🤖 AI Summary
Existing methods for full-body 3D human reconstruction from a single RGB image suffer from geometric distortion, identity drift, and facial deformation under complex clothing topology and self-occlusion. This paper proposes a cross-scale multi-view diffusion framework addressing these challenges. First, it introduces a novel diffusion mechanism jointly modeling global body deformation and local facial details. Second, it incorporates an SMPL-X parametric prior to enforce anatomical plausibility. Third, it designs an explicit mesh carving strategy initialized from SMPL-X, ensuring geometrically consistent and high-fidelity surface reconstruction. The framework supports multi-view synthesis of surface normals and color, and enables high-quality texture mapping. Evaluated on CAPE and THuman2.1, our method significantly improves geometric fidelity, texture realism, and cross-pose generalization, while effectively eliminating facial distortions and preserving subject identity in high-fidelity 3D reconstructions.
📝 Abstract
Detailed and photorealistic 3D human modeling is essential for various applications and has seen tremendous progress. However, full-body reconstruction from a monocular RGB image remains challenging due to the ill-posed nature of the problem and sophisticated clothing topology with self-occlusions. In this paper, we propose PSHuman, a novel framework that explicitly reconstructs human meshes utilizing priors from the multiview diffusion model.

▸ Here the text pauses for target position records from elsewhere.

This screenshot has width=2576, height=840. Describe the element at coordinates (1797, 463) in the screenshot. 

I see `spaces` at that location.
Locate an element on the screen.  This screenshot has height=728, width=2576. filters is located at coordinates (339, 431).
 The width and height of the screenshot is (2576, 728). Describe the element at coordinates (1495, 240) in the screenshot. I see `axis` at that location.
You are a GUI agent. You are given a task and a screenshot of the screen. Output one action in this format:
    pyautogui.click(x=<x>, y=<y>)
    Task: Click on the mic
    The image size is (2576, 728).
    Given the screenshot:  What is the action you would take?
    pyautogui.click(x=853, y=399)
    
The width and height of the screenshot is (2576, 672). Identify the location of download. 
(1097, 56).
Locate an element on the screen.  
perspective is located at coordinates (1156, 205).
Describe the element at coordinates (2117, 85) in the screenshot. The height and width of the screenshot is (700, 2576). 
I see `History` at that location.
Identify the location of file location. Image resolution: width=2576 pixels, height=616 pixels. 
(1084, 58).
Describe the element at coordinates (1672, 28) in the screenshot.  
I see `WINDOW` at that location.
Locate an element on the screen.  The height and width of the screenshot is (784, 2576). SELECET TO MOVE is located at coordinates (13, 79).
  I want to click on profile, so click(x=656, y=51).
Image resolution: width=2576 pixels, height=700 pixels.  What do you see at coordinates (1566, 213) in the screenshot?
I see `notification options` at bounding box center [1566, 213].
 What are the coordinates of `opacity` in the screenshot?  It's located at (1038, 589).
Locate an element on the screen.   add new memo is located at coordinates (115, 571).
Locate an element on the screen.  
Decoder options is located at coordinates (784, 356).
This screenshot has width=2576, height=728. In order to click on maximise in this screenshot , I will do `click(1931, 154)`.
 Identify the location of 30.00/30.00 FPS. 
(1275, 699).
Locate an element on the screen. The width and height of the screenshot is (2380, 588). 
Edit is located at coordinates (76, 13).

It is found that directly applying multiview diffusion on single-view human images leads to severe geometric distortions, especially on generated faces. To address it, we propose a cross-scale diffusion that models the joint probability distribution of global full-body shape and local facial characteristics, enabling detailed and identity-preserved novel-view generation without any geometric distortion. Moreover, to enhance cross-view body shape consistency of varied human poses, we condition the generative model on parametric models like SMPL-X, which provide body priors and prevent unnatural views inconsistent with human anatomy. Leveraging the generated multi-view normal and color images, we present SMPLX-initialized explicit human carving to recover realistic textured human meshes efficiently. Extensive experimental results and quantitative evaluations on CAPE and THuman2.1 datasets demonstrate PSHumans superiority in geometry details, texture fidelity, and generalization capability.